Look through the entries and report how many lines include the word "screenshot". Give the number alone.

• DATA FOR THE TASK:
--------------------------------

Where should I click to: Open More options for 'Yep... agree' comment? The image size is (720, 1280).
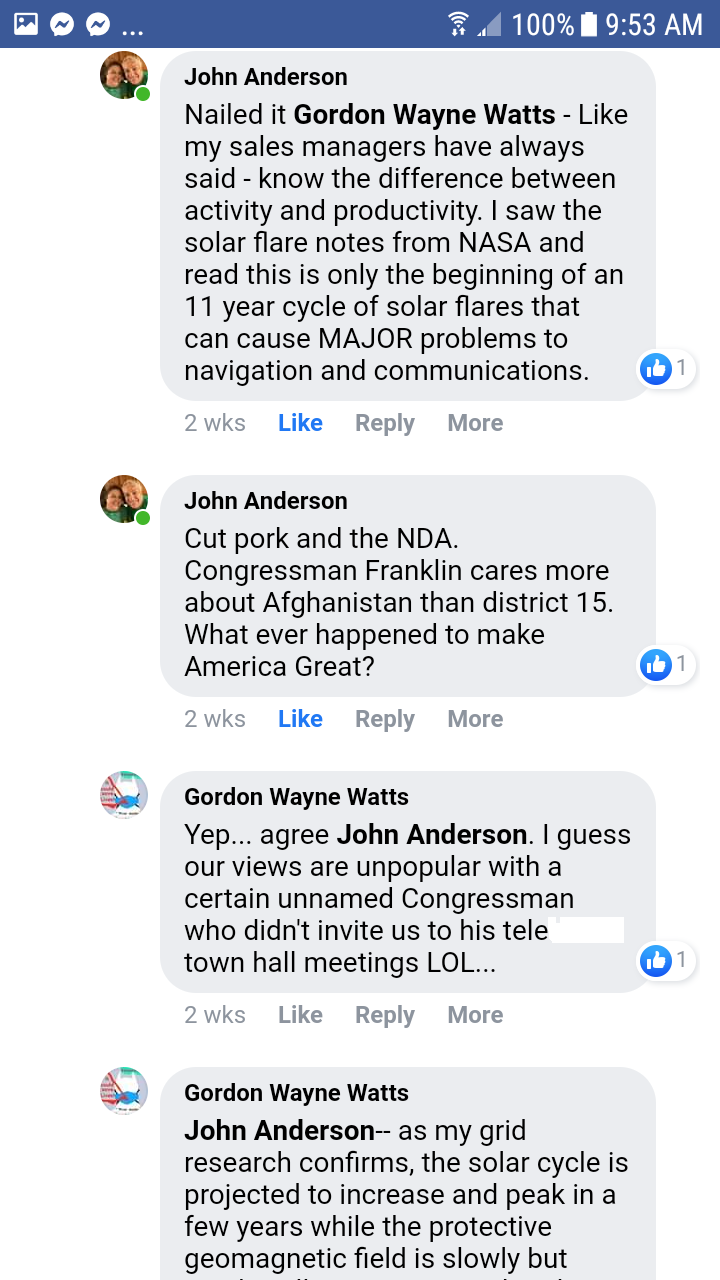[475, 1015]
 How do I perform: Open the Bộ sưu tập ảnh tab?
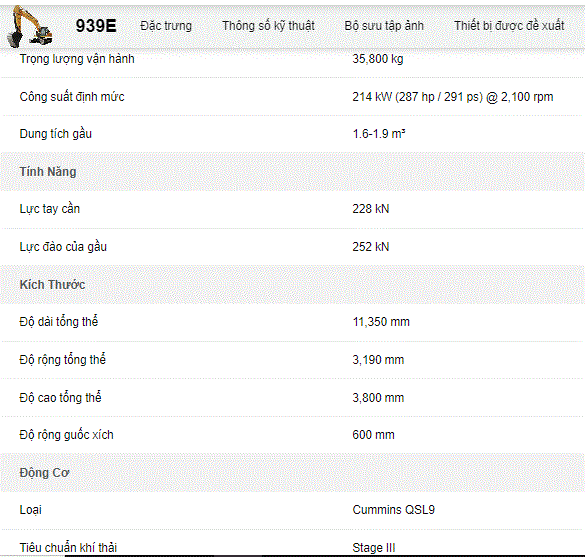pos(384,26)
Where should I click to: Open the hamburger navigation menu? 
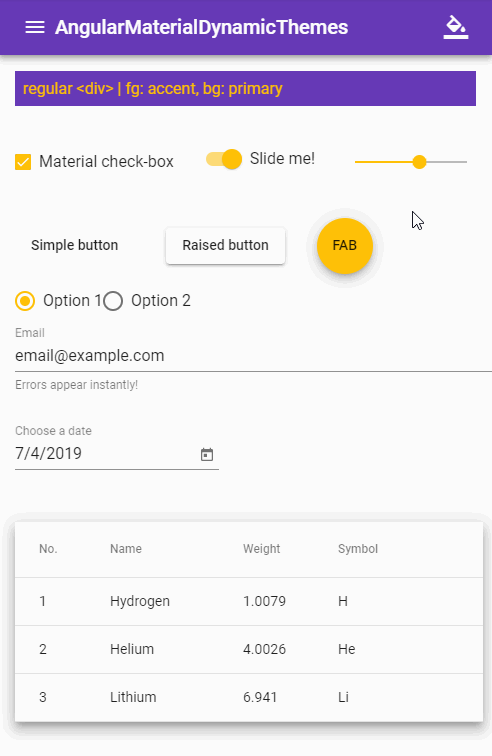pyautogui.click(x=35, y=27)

--------------------------------

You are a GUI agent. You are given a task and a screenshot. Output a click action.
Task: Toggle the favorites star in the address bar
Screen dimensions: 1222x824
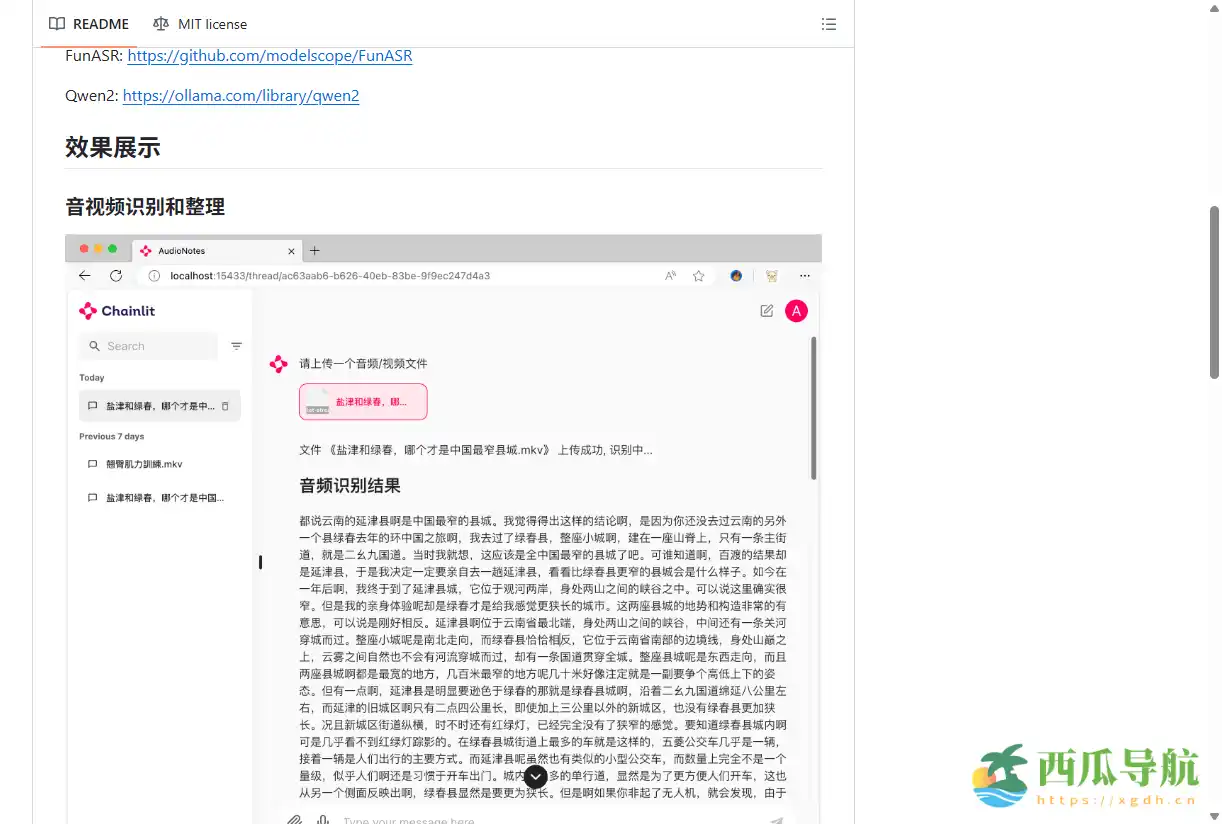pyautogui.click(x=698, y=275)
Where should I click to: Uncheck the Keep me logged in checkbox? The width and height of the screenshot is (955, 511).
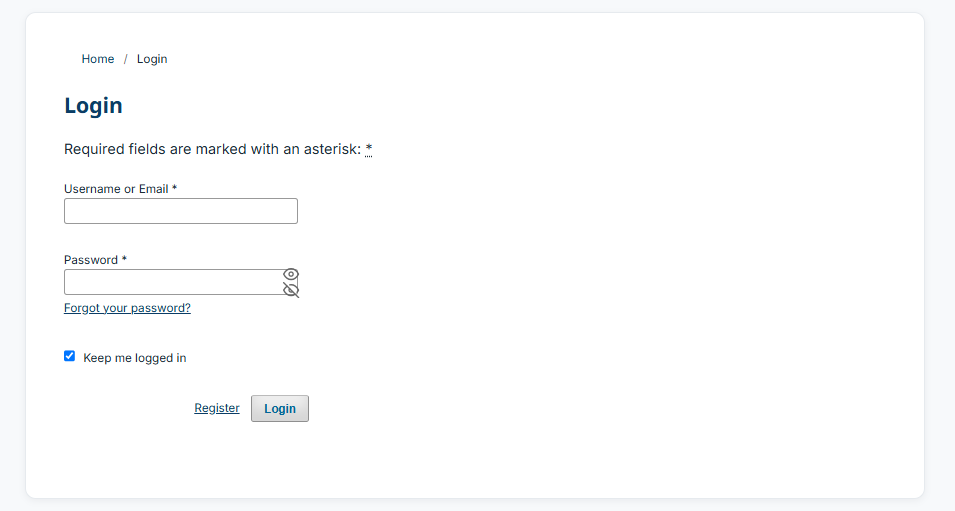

--------------------------------

• SOLUTION FOR THIS TASK:
2